Posted: October 4, 2023

Only one month past the summer solstice and I find myself awake at times of the day when I need to flip a light on.  Although the persistent cloud cover in Anchorage this month and the age of my eyes may play a roll, the dim light is a reminder that summer will not last forever.  There is work to be done, always, but the waning light of summer awakens an urgency to accomplish tasks before the change in season.

Summer is a time of harvest for fish and greens and berries.  It is also a time for transporting fuel and supplies and of long, warm(ish) days for building and maintenance.  As barges start hitting the beaches there is a frenetic activity to make use of the supplies that have been so long awaited.  Same when the fish arrive or the caribou.  With all the work to be done the days don’t seem long enough, even if the sun barely dips below the horizon.

AVEC Plant Operators are busy receiving fuel for the year and crews are busy moving poles, engines and transformers into place.  Lumber packages for roofing or foundations are arriving and being carted to plant yards.  Even prefabricated buildings and modules for power generation and energy storage are being received and being put into place and into service.  Projects that have been planned for months or years can finally be constructed.

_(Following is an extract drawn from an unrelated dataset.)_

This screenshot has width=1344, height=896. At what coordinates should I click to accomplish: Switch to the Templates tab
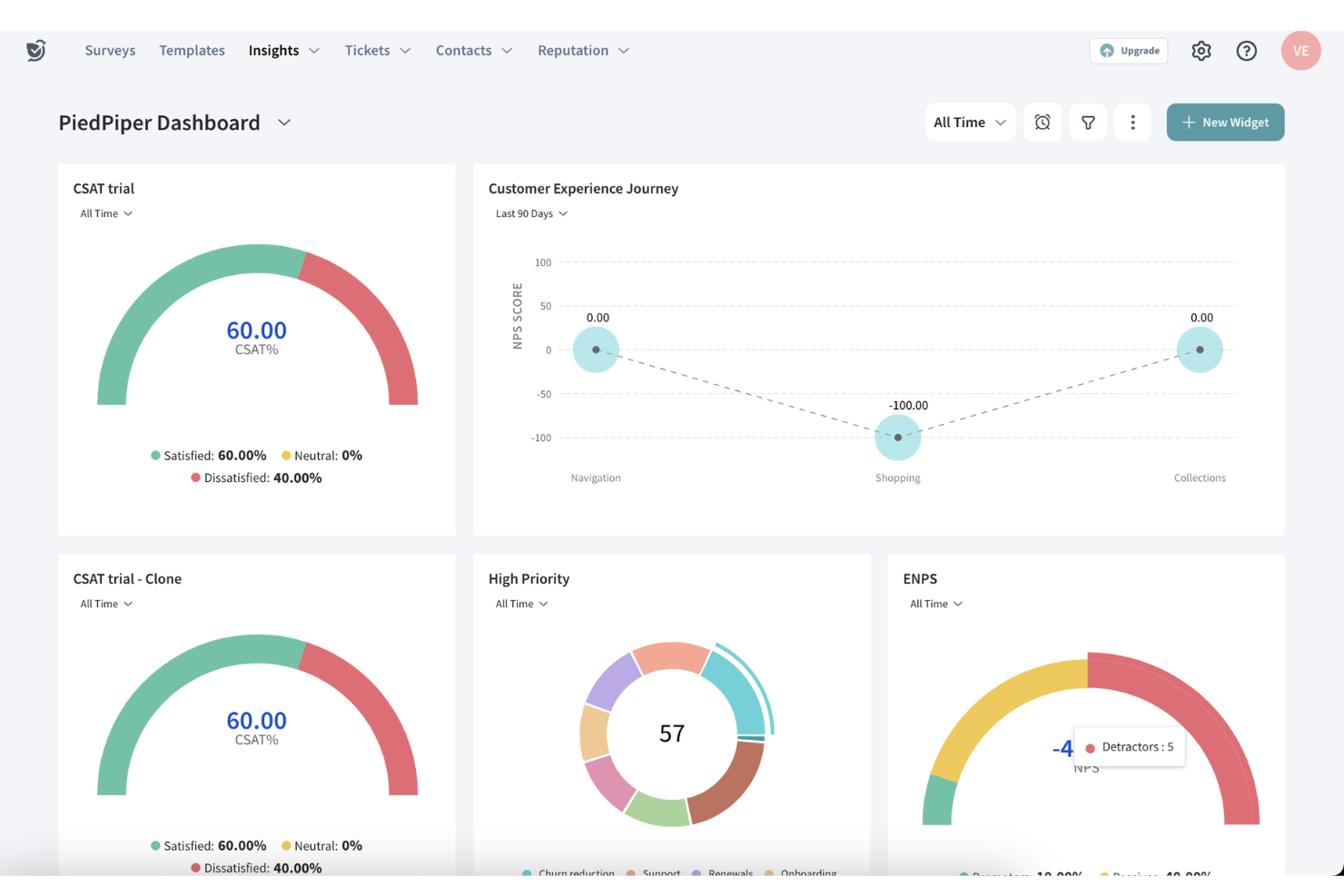point(192,50)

Much of the construction will last past the “lazy” days of summer, after the fish is dried and the meat is stored.  Soon the snap in the air and the sight of peoples’ breath will turn the urgency up a notch; to get the new buildings enclosed or the holes dug and backfilled before the real cold returns.  Some of the supplies will have been pushed aside just waiting for colder weather to work on the soft saturated soils that stiffen in the winter.

The work of ordering, scheduling, shipping, fixing, building, and maintaining goes on throughout the year.  Office staff, field crews and operators all doing their daily tasks; summer, fall, winter, and spring.  And if all goes right, people like me all around Alaska can just flip a light on when they need it.